Hands-on exercise 3. Examples of Alternative Data Analytics through SupTech

This session was given by Katerina Rigana, Fintech Business Designer at FNA, who began by explaining the use case to be analyzed, through the FNA platform. The aim was to study the causal effects of one currency on another, through its connections in the Forex market. She explained that a clustering model was used where the communities to which each node belonged were grouped, and the weight of the link represented the size of the effect they had between them. She then went on to explain how to use the FNA platform to reach the conclusions of the analysis.

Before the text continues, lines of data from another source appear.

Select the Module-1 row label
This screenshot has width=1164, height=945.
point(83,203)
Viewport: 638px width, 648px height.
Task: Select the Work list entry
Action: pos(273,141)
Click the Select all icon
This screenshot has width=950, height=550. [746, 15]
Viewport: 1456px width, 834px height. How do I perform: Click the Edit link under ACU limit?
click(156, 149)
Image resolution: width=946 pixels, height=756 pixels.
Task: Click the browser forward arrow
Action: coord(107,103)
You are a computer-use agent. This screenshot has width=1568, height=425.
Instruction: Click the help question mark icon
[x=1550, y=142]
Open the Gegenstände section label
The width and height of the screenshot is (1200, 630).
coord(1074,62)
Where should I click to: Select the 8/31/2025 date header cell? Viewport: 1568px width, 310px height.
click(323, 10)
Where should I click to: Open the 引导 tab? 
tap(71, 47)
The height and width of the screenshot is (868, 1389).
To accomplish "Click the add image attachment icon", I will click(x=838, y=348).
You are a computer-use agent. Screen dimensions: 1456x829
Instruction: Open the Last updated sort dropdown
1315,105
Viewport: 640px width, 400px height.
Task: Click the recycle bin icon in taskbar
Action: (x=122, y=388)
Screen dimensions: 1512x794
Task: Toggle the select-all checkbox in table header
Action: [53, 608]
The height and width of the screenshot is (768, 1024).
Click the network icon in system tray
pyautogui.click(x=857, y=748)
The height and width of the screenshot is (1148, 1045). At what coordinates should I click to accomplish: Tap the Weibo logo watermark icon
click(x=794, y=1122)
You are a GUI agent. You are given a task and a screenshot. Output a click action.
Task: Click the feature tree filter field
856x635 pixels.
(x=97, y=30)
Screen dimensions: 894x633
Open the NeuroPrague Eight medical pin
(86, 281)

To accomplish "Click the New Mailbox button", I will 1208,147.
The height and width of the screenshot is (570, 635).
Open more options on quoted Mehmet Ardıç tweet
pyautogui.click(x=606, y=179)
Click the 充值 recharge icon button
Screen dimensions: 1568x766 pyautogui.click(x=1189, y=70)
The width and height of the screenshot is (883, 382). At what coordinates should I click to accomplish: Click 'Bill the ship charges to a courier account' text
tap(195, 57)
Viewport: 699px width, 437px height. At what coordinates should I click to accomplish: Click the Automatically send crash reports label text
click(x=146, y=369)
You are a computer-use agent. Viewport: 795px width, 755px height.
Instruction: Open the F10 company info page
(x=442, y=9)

At the end there was a session of questions about the operation and the results obtained.


Remaining resilience during SupTech innovation: How to protect the data in a central bank

The session was delivered by Manit Sahib, former Head of Penetration Testing at the Bank of England and current Director of Global Intelligence at Picnic Security. He began by highlighting the importance and impact of cyberattacks today, and then explained the top 3 attacks, first phishing, usually in emails, then supply chain attacks, where attackers infiltrate through an independent partner of the organization with fewer security measures, and finally ransomware attacks, that prevents users from accessing their information. He highlighted that one in 4 information leaks is due to phishing, and that 62% of intruders in a system enter through the supply chain. Manit also stressed that even large companies are vulnerable, such as Facebook which has been hacked 2 times in recent years.

Then he asked the question of why central banks would be attacked, and gave 4 reasons, first to obtain a monetary gain, then for national espionage, in order to steal information or intellectual property, then to damage the reputation of that bank or country, and finally to make a breach in the economy. Manit gave as an example the central bank of Bangladesh, which suffered losses estimated at more than 81 million. He stressed the importance of being in the front of security issues because attacks are escalating.

He then gave an outline of how to build cyber resilience, starting with knowing what an attack can do, how to respond and how to recover, all applied to the bank's people, processes and technology. The Bank of England made a framework for smart cybersecurity testing, called CBEST, that tests the cyber resilience of firms' business services and copy the actions of attackers, to better understand weaknesses and vulnerabilities, so the company can take action. Manit stressed that each company acts differently, so it will be attacked differently. Potential attackers range from an inexperienced person, to an activist, then organized crime and finally a nation-state. Central banks are attacked by the latter two.

Within the discussion with the participants, it was mentioned that it is not possible to protect yourself with regulations or sanctions effectively, since attacks can come from anywhere in the world. He also spoke of the motives, explaining that they vary depending on where they come from, for example they may come from a country that tries to spy and steal information or resources, or for example from North Korea where the motivations are exclusively monetary.


End of the event

Dr. Isela-Elizabeth Téllez-León, Director of Financial Markets Infrastructures, CEMLA

Dr. Elizabeth Téllez gave the closing speech, thanking the participation of both the panelists and the attendees.